Document passage>
↓
Dad’s job in his last year was as the part-time vet for the dog’s home, where he spent the vast majority of his time putting down unwanted dogs, regardless of sickness or health. Knowing how much he loved animals, I wish I couldn’t imagine what that would have done to him. I wish I had known; just as I wish had known he was back in the clinic and on suicide watch months before he took his life.

My fathers primary career was a vet, and as a child I often helped him. I watched many times how the common drug used by vets to put animals down works. So I know it acts very quickly, limbs loosening almost instantly and death comes in seconds. My father euthanized himself with this drug. The constable told us he was sitting at the kitchen table with a bottle of red wine, and looked peaceful. I went to identify his body, in part because I don’t believe anyone should have to do that alone as my brother would have had to, and because I needed to see him.

I don’t have words for the sorrow I feel that he reached a point where ending his life was the only relief he could conceive. Some in our family have rationalised that he was going to die from the aneurysm anyway, so it was more like a clear choice in the face of physical illness.

I know that the illness above all was in his mind, and he probably felt utterly unloved and unwanted in this life; and I’m not sure it really matters whether you see the second part of that sentence as separate or different from the first.

I acknowledge and carry my part in dad’s final days, just as I carry the rest. An atheist like me, he did not believe in the afterlife. I can only hope, in the last few seconds that if dad had any thoughts, they were of release, and if by some quirk he glimpsed something else, it was a sweet hereafter.
↑
[Collected data entries]
↓
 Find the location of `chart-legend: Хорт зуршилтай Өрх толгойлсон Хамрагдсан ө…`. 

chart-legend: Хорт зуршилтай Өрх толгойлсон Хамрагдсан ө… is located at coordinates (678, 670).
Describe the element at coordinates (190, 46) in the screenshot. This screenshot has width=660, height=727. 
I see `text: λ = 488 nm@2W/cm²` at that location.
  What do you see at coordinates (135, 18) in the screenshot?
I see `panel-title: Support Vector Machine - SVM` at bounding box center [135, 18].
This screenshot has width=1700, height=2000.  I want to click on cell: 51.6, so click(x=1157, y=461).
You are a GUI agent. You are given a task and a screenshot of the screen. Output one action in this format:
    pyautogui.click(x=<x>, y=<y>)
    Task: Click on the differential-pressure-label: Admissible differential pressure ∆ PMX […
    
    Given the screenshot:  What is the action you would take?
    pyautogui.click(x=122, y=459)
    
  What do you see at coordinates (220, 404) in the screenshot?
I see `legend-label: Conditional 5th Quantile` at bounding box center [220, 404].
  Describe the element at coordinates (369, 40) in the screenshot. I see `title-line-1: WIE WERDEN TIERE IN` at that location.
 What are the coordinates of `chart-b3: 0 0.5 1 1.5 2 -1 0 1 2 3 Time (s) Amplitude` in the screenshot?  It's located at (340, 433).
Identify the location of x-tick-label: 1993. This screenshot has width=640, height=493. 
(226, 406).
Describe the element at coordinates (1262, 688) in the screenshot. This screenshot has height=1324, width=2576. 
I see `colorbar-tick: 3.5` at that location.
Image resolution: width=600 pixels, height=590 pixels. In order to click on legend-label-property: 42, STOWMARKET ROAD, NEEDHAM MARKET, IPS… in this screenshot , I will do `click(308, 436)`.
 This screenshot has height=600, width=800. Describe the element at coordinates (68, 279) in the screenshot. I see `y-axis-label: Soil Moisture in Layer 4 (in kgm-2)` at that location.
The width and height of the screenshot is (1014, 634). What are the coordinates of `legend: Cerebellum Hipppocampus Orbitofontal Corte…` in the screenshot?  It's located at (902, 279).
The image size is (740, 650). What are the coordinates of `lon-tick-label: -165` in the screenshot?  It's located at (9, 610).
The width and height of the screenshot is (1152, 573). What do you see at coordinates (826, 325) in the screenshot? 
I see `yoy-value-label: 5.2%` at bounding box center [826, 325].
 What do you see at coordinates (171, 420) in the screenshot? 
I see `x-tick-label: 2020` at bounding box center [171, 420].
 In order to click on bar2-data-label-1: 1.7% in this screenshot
↑
Required work>
- 1) Copy the passage about the writer's father from the words containing "I don’t have" through "a sweet hereafter.", and swap "sorrow" for "grief".
- 2) In the passage about the writer's father, what job did he hold in his last year?

Replies>
- 1)
I don’t have words for the grief I feel that he reached a point where ending his life was the only relief he could conceive. Some in our family have rationalised that he was going to die from the aneurysm anyway, so it was more like a clear choice in the face of physical illness.

I know that the illness above all was in his mind, and he probably felt utterly unloved and unwanted in this life; and I’m not sure it really matters whether you see the second part of that sentence as separate or different from the first.

I acknowledge and carry my part in dad’s final days, just as I carry the rest. An atheist like me, he did not believe in the afterlife. I can only hope, in the last few seconds that if dad had any thoughts, they were of release, and if by some quirk he glimpsed something else, it was a sweet hereafter.

- 2) He was the part-time vet for the dog's home.